● Lesetext:
◆ ◆ ◆
Prof. Monika Christmann
© Hochschule Geisenheim

"Ich habe einen Weinberg mit einer potenziellen Produktion von 40 hl/ha. Um reife Tannine zu erreichen, muss ich so lange warten, bis ich durch Verdunstung so viel Volumen verliere, dass der Ertrag auf 34 hl/ha sinkt. Warum sollte ich nicht einen Teil, den ich durch Verdunstung verliere, im Keller wieder einbringen dürfen?" fragte der prominente - und keine Kontroverse scheuende - Rhône-Winzer Michel Chapoutier im April 2021. "Das Problem ist: Der Zuckergehalt, also die physiologische Reife, steigt sehr schnell an. Das bedeutet aber nicht, dass die phenolische Reife fortschreitet.“ Sein Vorschlag zielt daher darauf ab, das Gleichgewicht zwischen beiden Reifekomponenten im Keller wiederherzustellen. Chapoutier fragt: “Wie hoch soll der Alkoholgehalt angesichts des Klimawandels noch steigen?“

„Das wird in der EU niemals zugelassen werden“, erklärt dazu Monika Christmann, Professorin für Önologie an der Hochschule Geisenheim. Als Ehrenpräsidentin der Internationalen Organisation für Rebe und Wein (OIV) ist sie Berichterstatterin der Arbeitsgruppe „Water in Oenology“. Sie stellt klar: „In der EU ist Wasser in der Weinbereitung nicht erlaubt. Es gilt Paragraf 1 des europäischen und damit auch deutschen Weingesetzes: „Wein wird hergestellt aus Trauben, eingemaischten Trauben oder Traubenmost. Punkt.“

 

„Jesus-Units“ und „Black Snake Fining“

Wenn Wasser zum Wein hinzugefügt wird, muss er in der EU Weinmischgetränk heißen
© Pixabay

Etwa in den USA und Australien ist das anders: „Die Zugabe von Wasser ist aus technologischen Gründen und insbesondere zur Einbringung von önologischen Stoffen, die als Lebensmittelzusatzstoffe oder Verarbeitungshilfsstoffe zugelassen sind, grundsätzlich erlaubt. Die verschiedenen Verordnungen legen keinen Höchstanteil des für technologische Zwecke verwendeten Wassers fest“, heißt es im aktuellen OIV-Report.
◆ ◆ ◆
● Aufgabe a:
Gib die Auflistung von ihrem Anfang bis einschließlich der Zeile mit „Action: point(85,323)“ neu wieder und setze dabei „Screen area“ an die Stelle von „Viewport“, ohne sonst etwas zu ändern. Die Bilder gehören nicht in deine Antwort.
◆ ◆ ◆
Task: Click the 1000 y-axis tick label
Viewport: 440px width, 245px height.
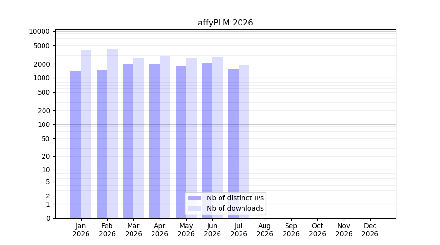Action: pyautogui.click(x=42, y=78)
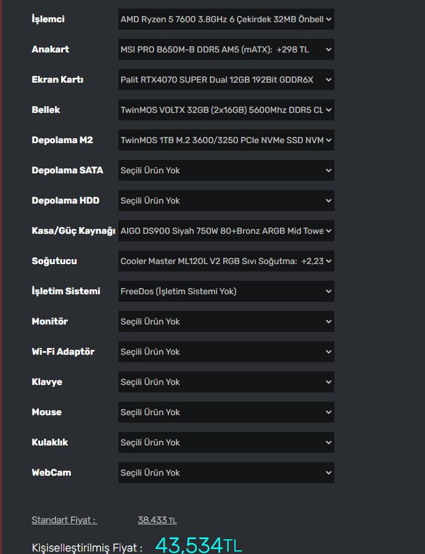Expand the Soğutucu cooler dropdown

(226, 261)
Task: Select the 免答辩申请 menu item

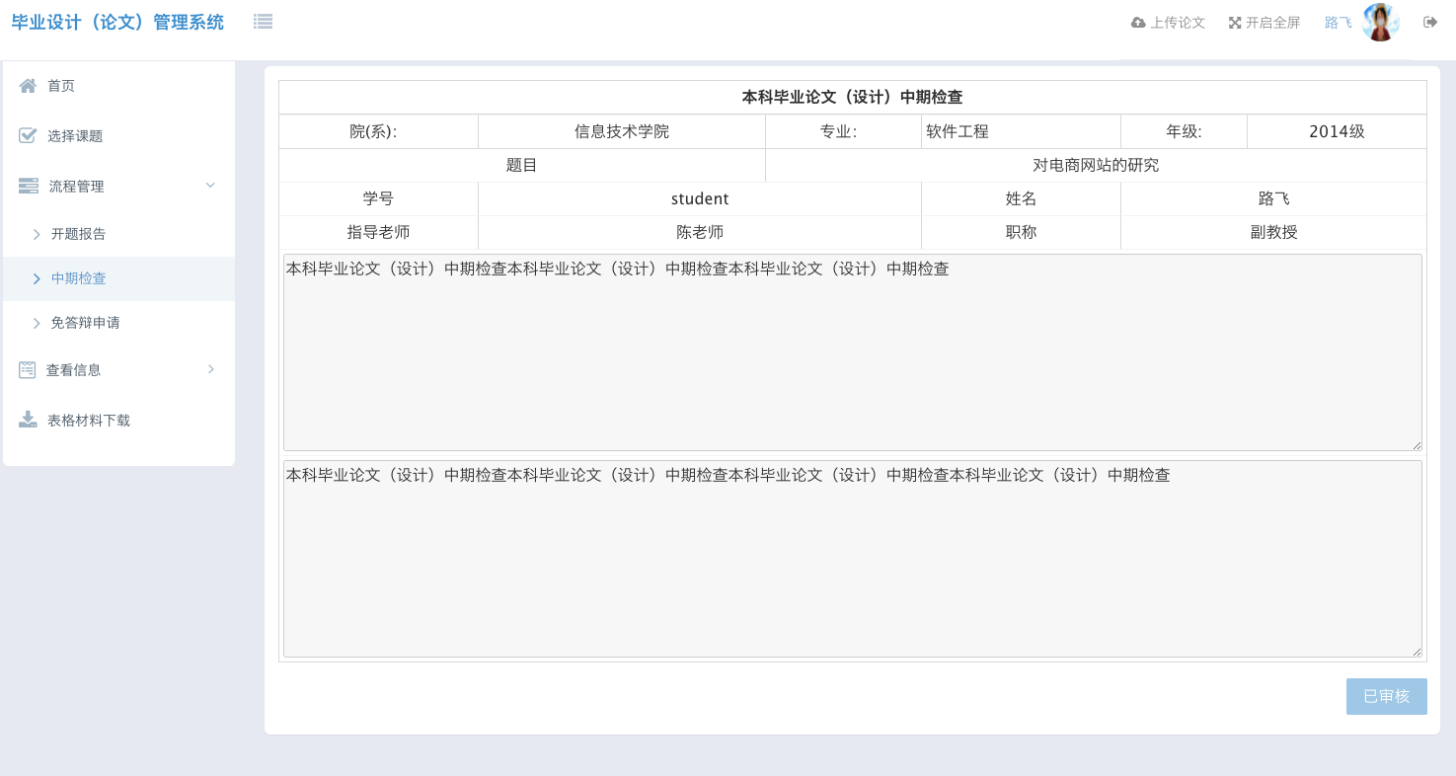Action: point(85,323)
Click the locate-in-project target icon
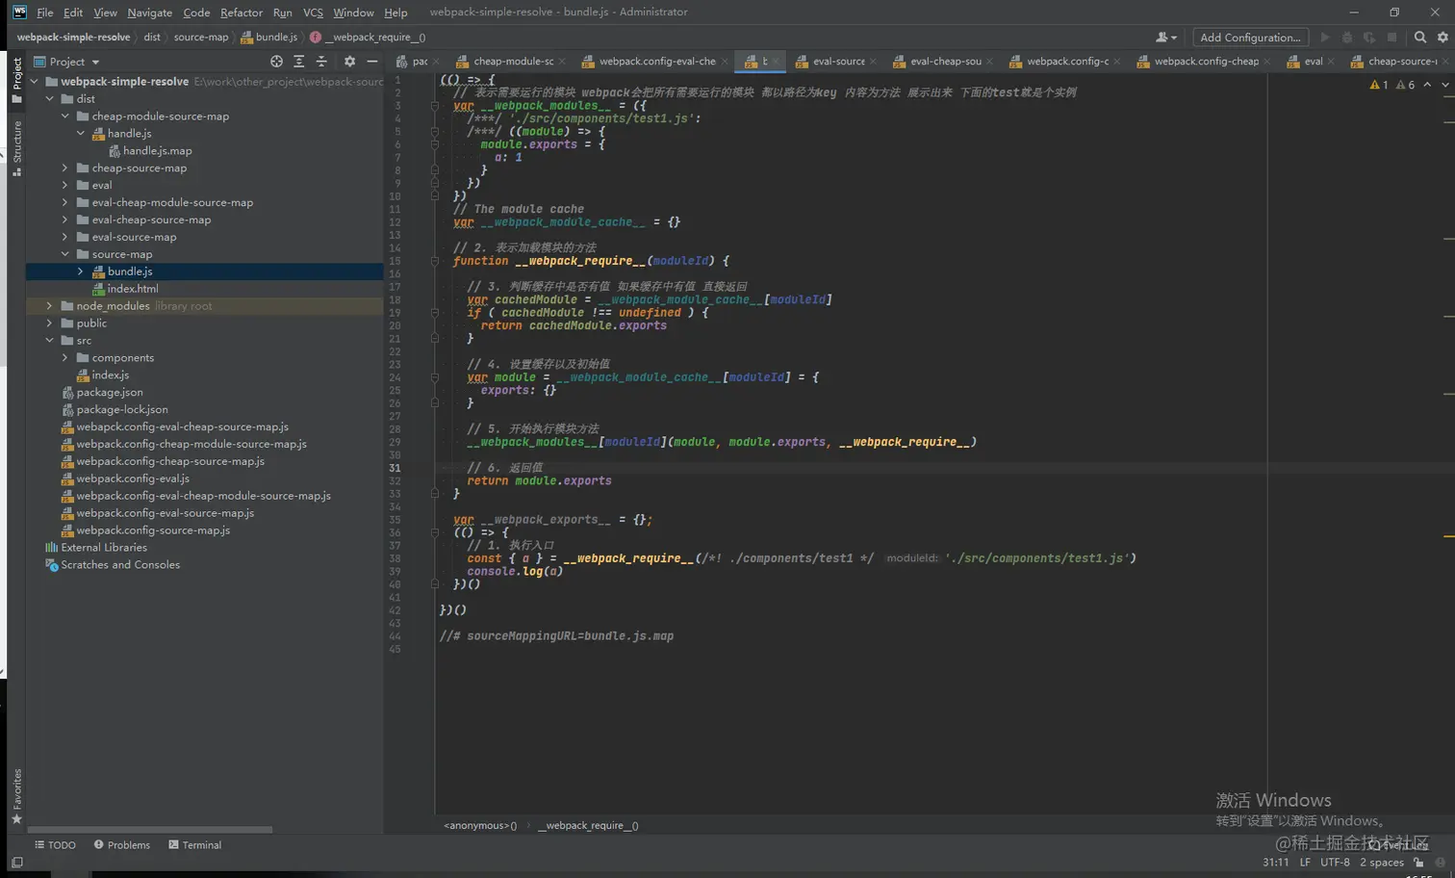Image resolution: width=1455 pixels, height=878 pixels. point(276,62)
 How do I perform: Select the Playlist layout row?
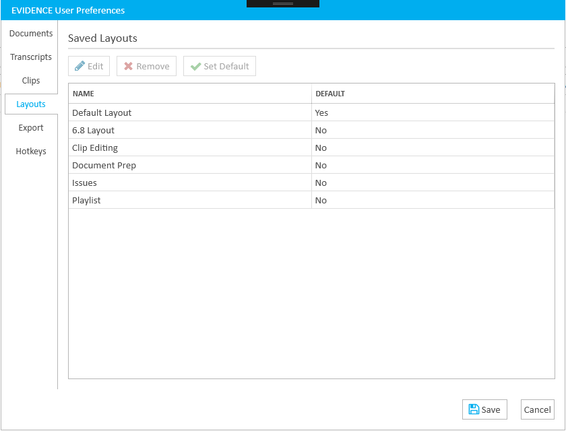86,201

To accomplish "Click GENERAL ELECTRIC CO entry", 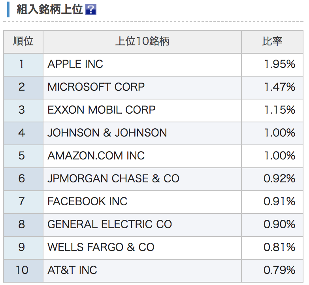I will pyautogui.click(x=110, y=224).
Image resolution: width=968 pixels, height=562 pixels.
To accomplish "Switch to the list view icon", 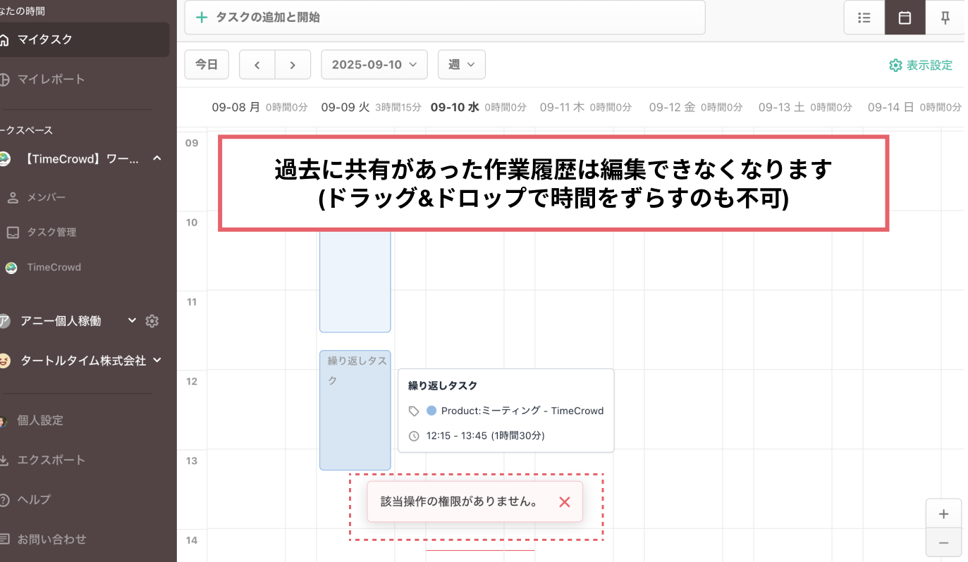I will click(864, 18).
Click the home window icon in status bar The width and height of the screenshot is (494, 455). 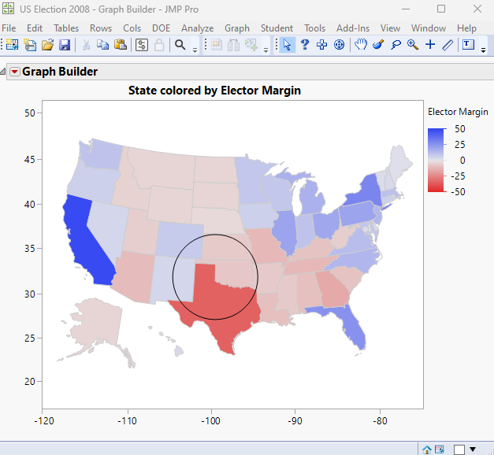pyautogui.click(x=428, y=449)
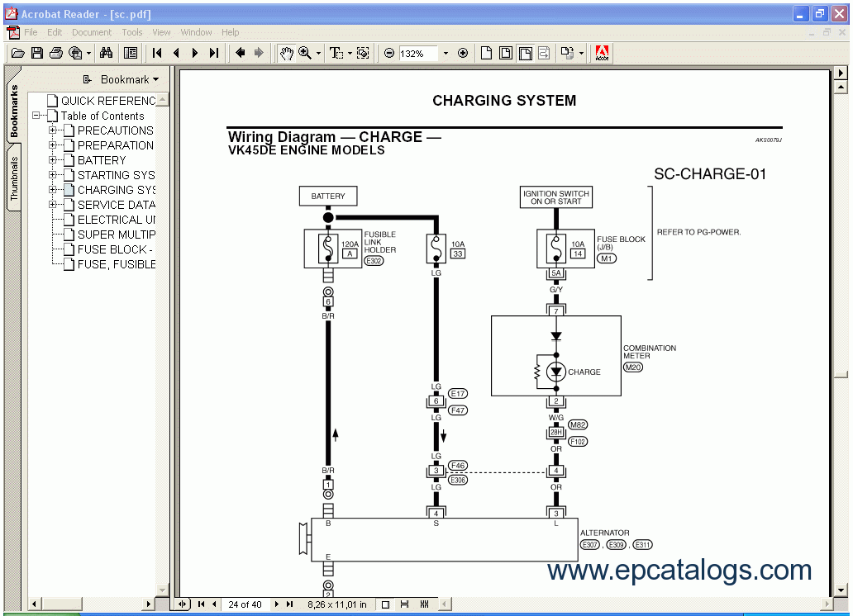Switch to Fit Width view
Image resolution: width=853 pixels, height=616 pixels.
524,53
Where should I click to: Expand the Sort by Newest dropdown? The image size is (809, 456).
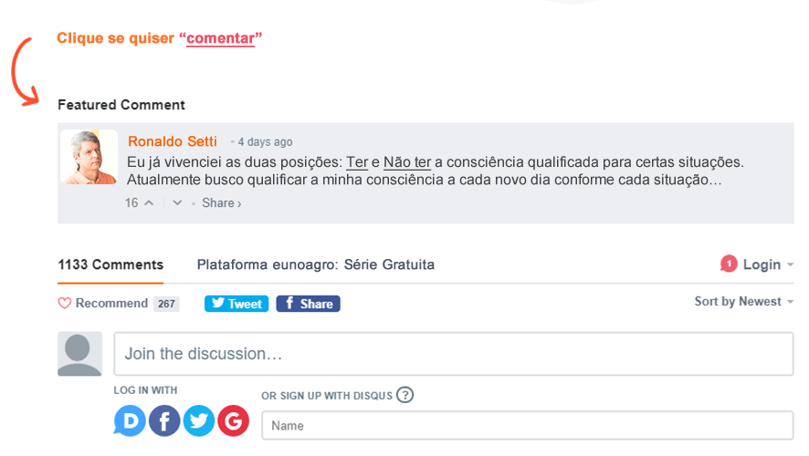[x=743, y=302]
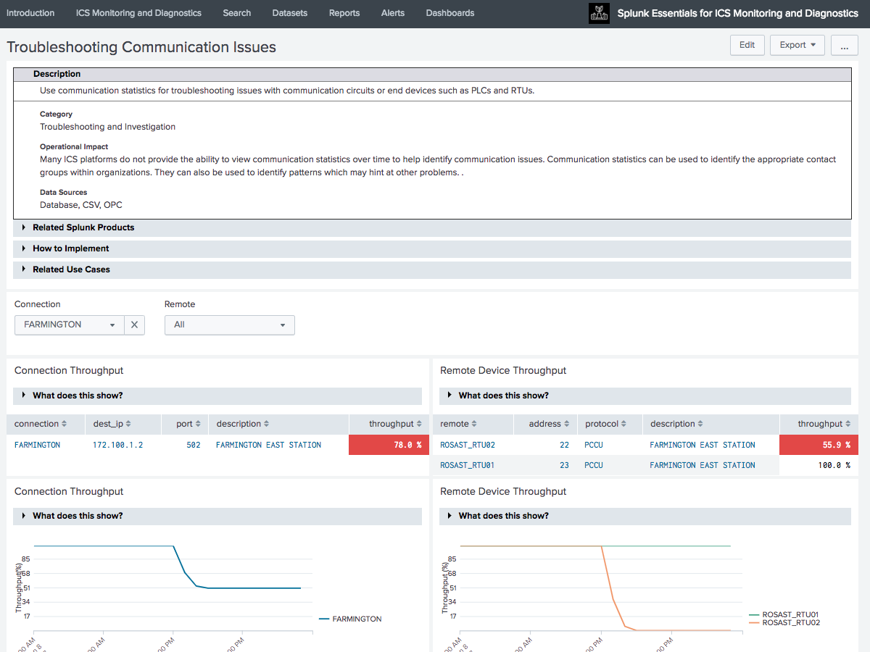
◆ ◆ ◆
● Aufgabe b:
Schreibe aus dem Lesetext über Wasser im Wein den Abschnitt ab, der mit den Worten „Etwa in den“ beginnt und mit „im aktuellen OIV-Report.“ endet.

● Richtige Ausgabe a:
Task: Click the 1000 y-axis tick label
Screen area: 440px width, 245px height.
Action: pyautogui.click(x=42, y=78)
Expand the Soğutucu cooler dropdown

(226, 261)
Task: Select the 免答辩申请 menu item

Action: point(85,323)

● Richtige Ausgabe b:
Etwa in den USA und Australien ist das anders: „Die Zugabe von Wasser ist aus technologischen Gründen und insbesondere zur Einbringung von önologischen Stoffen, die als Lebensmittelzusatzstoffe oder Verarbeitungshilfsstoffe zugelassen sind, grundsätzlich erlaubt. Die verschiedenen Verordnungen legen keinen Höchstanteil des für technologische Zwecke verwendeten Wassers fest“, heißt es im aktuellen OIV-Report.